When we imagine ourselves as parents, we usually picture the ordinary and honorable badges of parenthood – sleepless nights, terrible twos, parent-teacher conferences, and the gloomy teen years – combined with those imagined moments of parental pleasure and maybe standing under the chuppa (marriage canopy) one day. Even the smaller things like “not becoming a doctor,” or “won’t be an A-student,” are mercifully forgotten in the face of an infant’s beauty, a child’s innocence and an older kid’s maturation and social success.
As for the really scary stuff, like disability and special needs, emotional stress and mental instability, chronic illness and worse, death, we push it away, hoping it won’t come knocking on our door. Who wouldn’t? We’re not stupid of course, we’re human, and we put those scary thoughts away unless we absolutely need to deal with them.
Michael’s daughter, Liel, died on Monday night at age 15.5, after a major seizure a few days earlier. A tragic and relatively rare occurrence, it happens, and like all things related to epilepsy is little understood and not completely preventable.
I was speaking with someone today about her death and they started to say, “well…” and I interrupted them and said, “don’t say anything about how the family’s life will be easier because of her death.” Maybe on the outside it will seem so – no long trips back and forth to Nahariya each week to pick up Liel and bring her home for Shabbat, less laundry, less finding childcare when you want to go out for dinner or take a vacation, less doctor visits and social services follow-up – I can go on and on and on, but there will be no ease, certainly not initially. The hole dug into one’s innards, into one’s kishkes, by a child with special needs such as Liel’s, the hole dug by her presence, by her needs, by her life, by her smiles and hugs is probably deeper and more complex in its structure than any other hole dug – I would say – even by the two other children in the family.
And that takes nothing away from one’s other children. Nothing. I fiercely love my two big boys – each of my children occupies an important place in my life, in our lives as parents but Akiva has a particular hold on me, for better and for worse. Liel’s absence will be huge, for her parents, and her siblings too, who must not be forgotten, especially in this early period of grief. And that hole is an amazing hole, filled as it is with years of hard work and devotion, love and laughter, fear and resentment, guilt and amazement. It’s an abyss really, that will take time and healing to soften its edges and fill its gaping interior.

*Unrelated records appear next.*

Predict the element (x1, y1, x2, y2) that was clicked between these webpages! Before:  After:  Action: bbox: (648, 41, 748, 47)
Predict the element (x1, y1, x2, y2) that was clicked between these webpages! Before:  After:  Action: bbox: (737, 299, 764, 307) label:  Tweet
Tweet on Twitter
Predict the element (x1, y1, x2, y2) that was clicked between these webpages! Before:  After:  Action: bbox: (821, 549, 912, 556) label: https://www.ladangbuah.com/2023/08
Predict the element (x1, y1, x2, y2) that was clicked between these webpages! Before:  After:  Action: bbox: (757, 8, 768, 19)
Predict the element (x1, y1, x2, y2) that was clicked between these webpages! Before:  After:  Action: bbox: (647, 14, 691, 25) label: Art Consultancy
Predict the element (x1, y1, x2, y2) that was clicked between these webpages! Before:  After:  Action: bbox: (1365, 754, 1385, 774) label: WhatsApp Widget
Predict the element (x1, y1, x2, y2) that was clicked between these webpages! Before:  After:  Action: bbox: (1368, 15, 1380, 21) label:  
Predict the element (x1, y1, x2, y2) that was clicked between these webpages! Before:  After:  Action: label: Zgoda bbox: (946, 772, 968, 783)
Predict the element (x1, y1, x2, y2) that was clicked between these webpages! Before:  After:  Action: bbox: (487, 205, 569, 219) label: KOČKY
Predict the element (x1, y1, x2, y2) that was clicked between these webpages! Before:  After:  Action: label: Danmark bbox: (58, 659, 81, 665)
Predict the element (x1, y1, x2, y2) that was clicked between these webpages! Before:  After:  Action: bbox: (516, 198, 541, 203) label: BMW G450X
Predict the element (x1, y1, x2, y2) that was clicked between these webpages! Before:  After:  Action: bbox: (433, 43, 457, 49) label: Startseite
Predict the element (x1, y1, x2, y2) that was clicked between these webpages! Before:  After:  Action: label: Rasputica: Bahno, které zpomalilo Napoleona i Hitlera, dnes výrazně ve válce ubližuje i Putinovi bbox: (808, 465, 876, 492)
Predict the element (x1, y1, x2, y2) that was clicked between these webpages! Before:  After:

We’re not promised a rose garden when we decide to parent. Sometimes it’s messy, really messy but that doesn’t mean we still can’t be grateful for the chance to do it and do it the best we can. Gratitude is such an important emotion, even at a desperately sad time such as this. I’m sad for Michael and Leora, and for Liel’s siblings, Idan and Sapir. I’m sad for me because Liel’s death makes me think about Akiva’s future and that’s another hole that gapes open, wide and frighteningly. Hopefully, we’ll always fill it with love, laughter, good health and pride in all of his achievements.
May her memory always be for a blessing.